Categorical Prior Lock-in: Why In-Context Learning Fails for Structured Data

Researchers identify a fundamental limitation in large language models' ability to adapt to structured data through in-context learning, discovering that LLMs fail to update their categorical token distributions learned during pre-training even with additional examples. While parameter-efficient fine-tuning overcomes this constraint, it introduces memorization risks and potential instability in structured output generation.

The research exposes a critical architectural weakness in how LLMs handle structured data generation. When presented with new categorical distributions through in-context examples, models exhibit 'categorical prior lock-in'—they retain their original pre-trained distributions and cannot flexibly adapt to rare classes or novel categories in tabular data. This represents a fundamental mismatch between how LLMs learn and what structured data tasks require.

This discovery emerges as LLMs increasingly serve as conditional generators across enterprises managing complex tabular datasets. The findings challenge the prevailing assumption that in-context learning provides a flexible, parameter-efficient adaptation mechanism across all data modalities. While ICL successfully improves numerical accuracy, the categorical ceiling suggests models are applying statistical priors rather than genuinely updating their understanding of data distributions.

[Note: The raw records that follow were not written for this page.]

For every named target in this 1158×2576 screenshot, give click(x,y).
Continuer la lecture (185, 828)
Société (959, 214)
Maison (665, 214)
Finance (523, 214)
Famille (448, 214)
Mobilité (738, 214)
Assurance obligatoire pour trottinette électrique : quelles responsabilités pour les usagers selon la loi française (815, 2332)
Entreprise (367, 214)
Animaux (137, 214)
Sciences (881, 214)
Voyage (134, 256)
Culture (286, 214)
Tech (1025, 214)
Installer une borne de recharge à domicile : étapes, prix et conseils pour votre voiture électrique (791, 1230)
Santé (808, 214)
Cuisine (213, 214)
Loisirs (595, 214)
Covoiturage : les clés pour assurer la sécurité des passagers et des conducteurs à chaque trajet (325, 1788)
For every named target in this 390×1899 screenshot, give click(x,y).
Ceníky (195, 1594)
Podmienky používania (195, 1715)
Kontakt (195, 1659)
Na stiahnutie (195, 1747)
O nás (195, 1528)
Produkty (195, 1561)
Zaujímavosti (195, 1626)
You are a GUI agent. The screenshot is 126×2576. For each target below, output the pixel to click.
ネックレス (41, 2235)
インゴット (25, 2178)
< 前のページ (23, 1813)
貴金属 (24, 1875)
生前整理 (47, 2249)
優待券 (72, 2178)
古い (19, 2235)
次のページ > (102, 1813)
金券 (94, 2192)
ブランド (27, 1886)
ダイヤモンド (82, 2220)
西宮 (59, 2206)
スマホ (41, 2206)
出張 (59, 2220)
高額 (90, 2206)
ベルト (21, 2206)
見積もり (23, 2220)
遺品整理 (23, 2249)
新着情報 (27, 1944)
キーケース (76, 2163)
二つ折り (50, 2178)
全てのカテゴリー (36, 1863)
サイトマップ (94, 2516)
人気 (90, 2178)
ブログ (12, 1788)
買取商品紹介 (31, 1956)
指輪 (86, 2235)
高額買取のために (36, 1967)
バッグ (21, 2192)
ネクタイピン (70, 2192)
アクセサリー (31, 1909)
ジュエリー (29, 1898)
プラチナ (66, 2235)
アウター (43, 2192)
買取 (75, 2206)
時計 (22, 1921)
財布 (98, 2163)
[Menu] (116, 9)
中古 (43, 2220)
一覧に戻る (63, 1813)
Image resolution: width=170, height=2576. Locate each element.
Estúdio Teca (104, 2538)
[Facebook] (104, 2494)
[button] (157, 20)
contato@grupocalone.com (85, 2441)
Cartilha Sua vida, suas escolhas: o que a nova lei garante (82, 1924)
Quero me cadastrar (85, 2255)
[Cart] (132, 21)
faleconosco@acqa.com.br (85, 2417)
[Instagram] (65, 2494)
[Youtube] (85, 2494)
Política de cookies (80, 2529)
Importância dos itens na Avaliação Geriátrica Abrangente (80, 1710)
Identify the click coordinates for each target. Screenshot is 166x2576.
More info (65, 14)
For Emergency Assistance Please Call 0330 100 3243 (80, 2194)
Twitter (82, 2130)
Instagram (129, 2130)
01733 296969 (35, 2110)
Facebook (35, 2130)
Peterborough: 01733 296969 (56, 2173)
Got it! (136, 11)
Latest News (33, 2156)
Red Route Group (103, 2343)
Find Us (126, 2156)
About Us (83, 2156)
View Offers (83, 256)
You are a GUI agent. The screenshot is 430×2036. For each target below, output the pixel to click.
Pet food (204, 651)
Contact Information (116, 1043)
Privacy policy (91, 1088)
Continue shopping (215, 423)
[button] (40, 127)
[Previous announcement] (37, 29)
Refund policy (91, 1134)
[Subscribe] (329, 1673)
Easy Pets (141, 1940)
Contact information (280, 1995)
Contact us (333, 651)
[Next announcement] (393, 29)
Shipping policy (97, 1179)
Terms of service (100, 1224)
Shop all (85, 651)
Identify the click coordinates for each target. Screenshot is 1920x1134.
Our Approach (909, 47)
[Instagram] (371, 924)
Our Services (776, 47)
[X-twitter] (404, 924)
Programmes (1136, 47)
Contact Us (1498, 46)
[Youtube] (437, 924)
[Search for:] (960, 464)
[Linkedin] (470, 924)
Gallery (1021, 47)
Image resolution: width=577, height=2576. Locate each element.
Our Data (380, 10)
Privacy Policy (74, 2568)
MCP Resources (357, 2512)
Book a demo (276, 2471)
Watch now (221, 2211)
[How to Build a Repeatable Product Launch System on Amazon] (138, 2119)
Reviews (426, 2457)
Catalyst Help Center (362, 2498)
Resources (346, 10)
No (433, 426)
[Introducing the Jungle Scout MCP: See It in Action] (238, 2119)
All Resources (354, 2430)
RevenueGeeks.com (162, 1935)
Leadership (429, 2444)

The practical implications are substantial for developers deploying LLMs in data generation and augmentation pipelines. Organizations relying on in-context adaptation for categorical features will face systematic failures on underrepresented classes, degrading data quality and downstream analytics. The proposed alternative—LoRA fine-tuning—trades this adaptability problem for privacy vulnerabilities and occasional output instability, forcing practitioners to choose between flexibility and security.

Looking forward, this research highlights the need for hybrid approaches that separate categorical and numerical generation pathways, or architectural modifications enabling genuine distribution updates. The work also suggests that specialized tabular models may retain advantages over generalist LLMs for structured data tasks, challenging the narrative of LLM universality.

• →LLMs cannot effectively update categorical token distributions through in-context learning, causing systematic failure on rare classes.
• →Numerical features show continuous improvement with additional examples while categorical features plateau sharply regardless of prompt engineering.
• →Parameter-efficient fine-tuning (LoRA) solves adaptability but introduces measurable memorization risks and occasional output instability.
• →The categorical prior lock-in failure mode reveals a fundamental gap between LLM learning mechanisms and structured data generation requirements.
• →Organizations may need hybrid architectures or specialized models for high-cardinality tabular data rather than relying on generalist LLMs.